En la sala anexa, Maura recibió la noticia de la autopsia preliminar por teléfono: uno de los impactos era producto de una detonación en contacto parcial; el otro, a corta distancia. No había restos de pólvora en las manos del fallecido. No había nota, ni posición que sugiriera suicidio con ese patrón.
—Dos disparos en el pecho sin arma a la vista y con una cámara apagada —resumió Maura mientras colgaba—. Eso es una escena preparada.
Carolina se acercó y rozó su brazo.
—No se lo digas a nadie aún —susurró—. Deja que tengamos un reporte técnico antes de declarar. El país no soporta un fallo de comunicación.
Maura la miró, y en esa mirada había algo más que una orden: una advertencia sobre la presión política que ya empezaba a bullir. Porque la verdad, que en otras ocasiones podía ser un relato seco y puntual, aquí era un artefacto que podía aburrir a unos y explotar en manos de otros.

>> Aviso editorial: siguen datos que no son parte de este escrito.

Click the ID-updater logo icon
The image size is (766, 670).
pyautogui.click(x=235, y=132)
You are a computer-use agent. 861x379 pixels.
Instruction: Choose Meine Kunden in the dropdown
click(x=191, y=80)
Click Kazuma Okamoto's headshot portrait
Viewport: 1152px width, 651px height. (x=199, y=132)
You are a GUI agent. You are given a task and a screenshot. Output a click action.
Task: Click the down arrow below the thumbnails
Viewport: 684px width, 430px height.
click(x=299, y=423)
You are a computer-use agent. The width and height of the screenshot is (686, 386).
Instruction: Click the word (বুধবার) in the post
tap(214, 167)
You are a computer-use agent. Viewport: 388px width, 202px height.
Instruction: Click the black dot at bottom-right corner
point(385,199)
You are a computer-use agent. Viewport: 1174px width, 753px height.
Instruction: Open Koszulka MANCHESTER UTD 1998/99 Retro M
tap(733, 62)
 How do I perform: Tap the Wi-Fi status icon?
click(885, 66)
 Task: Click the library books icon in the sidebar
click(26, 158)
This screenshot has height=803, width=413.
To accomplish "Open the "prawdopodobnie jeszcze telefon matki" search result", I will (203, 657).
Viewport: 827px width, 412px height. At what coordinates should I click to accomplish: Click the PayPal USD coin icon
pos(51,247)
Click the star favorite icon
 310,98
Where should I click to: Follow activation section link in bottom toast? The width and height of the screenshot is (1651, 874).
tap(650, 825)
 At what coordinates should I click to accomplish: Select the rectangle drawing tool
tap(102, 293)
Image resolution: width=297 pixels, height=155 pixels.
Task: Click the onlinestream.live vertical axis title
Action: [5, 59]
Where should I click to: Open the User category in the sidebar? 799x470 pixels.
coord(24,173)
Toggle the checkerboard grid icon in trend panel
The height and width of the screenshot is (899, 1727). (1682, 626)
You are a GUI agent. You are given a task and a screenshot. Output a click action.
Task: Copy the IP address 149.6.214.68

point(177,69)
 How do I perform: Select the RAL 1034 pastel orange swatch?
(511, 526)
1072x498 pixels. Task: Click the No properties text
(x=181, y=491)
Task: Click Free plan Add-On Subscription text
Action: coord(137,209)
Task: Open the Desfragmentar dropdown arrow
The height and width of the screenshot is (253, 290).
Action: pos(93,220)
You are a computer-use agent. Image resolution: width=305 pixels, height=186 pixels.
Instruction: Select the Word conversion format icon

Mientras tanto, en el vestíbulo del palacio, los portales de noticias trabajaban a toda máquina. El comité de campaña del partido opositor pedía calma pero insinuaba que podía haber "fallas del aparato de seguridad"; fracciones del mismo partido planteaban teorías de complot extranjero. La presión política crecía y con ella la tentación de cerrar el caso rápido.
Maura ordenó que se protegiera la escena, que se guardase todo lo que pudiera ser removido por manos inquietas. Pidió a Ana que le mostrara nuevamente la solapa del saco del presidente, donde había encontrado un botón con un escudo antiguo. Nadie en la sastrería oficial lo identificó.